Rebekah- OK, details will be left and we are meeting in a pub which friends of mine run!

Cathy - does 'love at first sight' really happen???

Elizabeth - I too feel that his keen-ness is disturbing but despite that I have agreed to meet him. I may have to use you as my youthful friend!!!

Mrs Jones - too true on the fodder front. Thank god for blogging.

Not Supermum - I know, I know, he does doesn't he. And it has got worse in the last 24 hours. Too late now though. I'm committed to meeting him.

Home Office Mum - Oh lord, there is definitely a mass leaning towards the 'he's a weirdo' front... I too think maybe he is the King of the Fruittops.

Justme - another one on the 'he's odd side'. I'll line up a queue of phonecalls every ten minutes I think...

Mud - not you too. Does nobody out there think he could be George Clooney and I his dream date? Ok, so I don' thtink that either. I will be sure to check out his socks though.

Dragondays - how right you are, and finally someone who this demented system worked for! There is hope for me then, though I refuse to meet with him in Barcelona...

Wendy - Quick getaway could be all too important if he is a fruitloop.

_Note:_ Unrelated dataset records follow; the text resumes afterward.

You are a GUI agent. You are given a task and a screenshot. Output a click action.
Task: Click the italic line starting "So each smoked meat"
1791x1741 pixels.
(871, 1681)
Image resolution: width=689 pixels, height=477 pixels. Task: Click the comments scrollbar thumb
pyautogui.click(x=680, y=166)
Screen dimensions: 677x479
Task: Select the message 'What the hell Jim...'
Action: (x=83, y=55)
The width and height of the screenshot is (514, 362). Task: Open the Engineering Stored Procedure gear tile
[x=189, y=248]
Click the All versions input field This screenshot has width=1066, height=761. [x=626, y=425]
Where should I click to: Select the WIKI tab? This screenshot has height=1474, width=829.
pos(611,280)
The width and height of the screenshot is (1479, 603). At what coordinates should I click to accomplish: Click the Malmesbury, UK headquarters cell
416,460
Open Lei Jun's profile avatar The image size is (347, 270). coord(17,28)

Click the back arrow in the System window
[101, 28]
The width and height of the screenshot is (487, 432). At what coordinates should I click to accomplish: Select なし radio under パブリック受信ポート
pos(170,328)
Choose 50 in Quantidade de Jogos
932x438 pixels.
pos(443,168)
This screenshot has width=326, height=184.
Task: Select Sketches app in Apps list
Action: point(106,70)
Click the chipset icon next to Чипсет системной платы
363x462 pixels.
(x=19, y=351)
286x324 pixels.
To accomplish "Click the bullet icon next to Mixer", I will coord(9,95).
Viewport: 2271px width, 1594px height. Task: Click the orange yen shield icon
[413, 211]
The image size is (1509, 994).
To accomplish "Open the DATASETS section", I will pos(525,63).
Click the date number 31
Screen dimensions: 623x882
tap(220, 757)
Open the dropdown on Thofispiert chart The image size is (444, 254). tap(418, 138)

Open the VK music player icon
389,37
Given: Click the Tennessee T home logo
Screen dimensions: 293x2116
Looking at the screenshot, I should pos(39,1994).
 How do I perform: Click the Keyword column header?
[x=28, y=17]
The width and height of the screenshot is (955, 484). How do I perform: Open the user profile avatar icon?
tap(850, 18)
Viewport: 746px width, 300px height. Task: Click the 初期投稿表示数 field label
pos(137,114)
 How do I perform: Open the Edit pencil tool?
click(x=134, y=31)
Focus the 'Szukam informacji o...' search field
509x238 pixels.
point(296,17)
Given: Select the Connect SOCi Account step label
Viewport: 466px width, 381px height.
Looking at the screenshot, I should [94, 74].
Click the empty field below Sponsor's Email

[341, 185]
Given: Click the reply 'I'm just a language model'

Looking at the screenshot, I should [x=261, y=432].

Liberty London Girl - Thanks for the advice, I shall go prepared for Mr Toad and hope for better I think. You are right though. If I don't go I would always wonder...

Special K said...

Meet him! Absolutely! Do IT! It will be a grand story to tell us about later. And if he creeps you out...leave immediately!
Would love your feedback about my nourishment question!
http://thespecialktreatment.wordpress.com

The Singlutionary said...

Too keen translated into Singlutionary speak = desperate! I hate the ones that are too keen and seem to think that I am wonderful without even meeting me. How could they know? I am a much more complex person than a profile could ever show.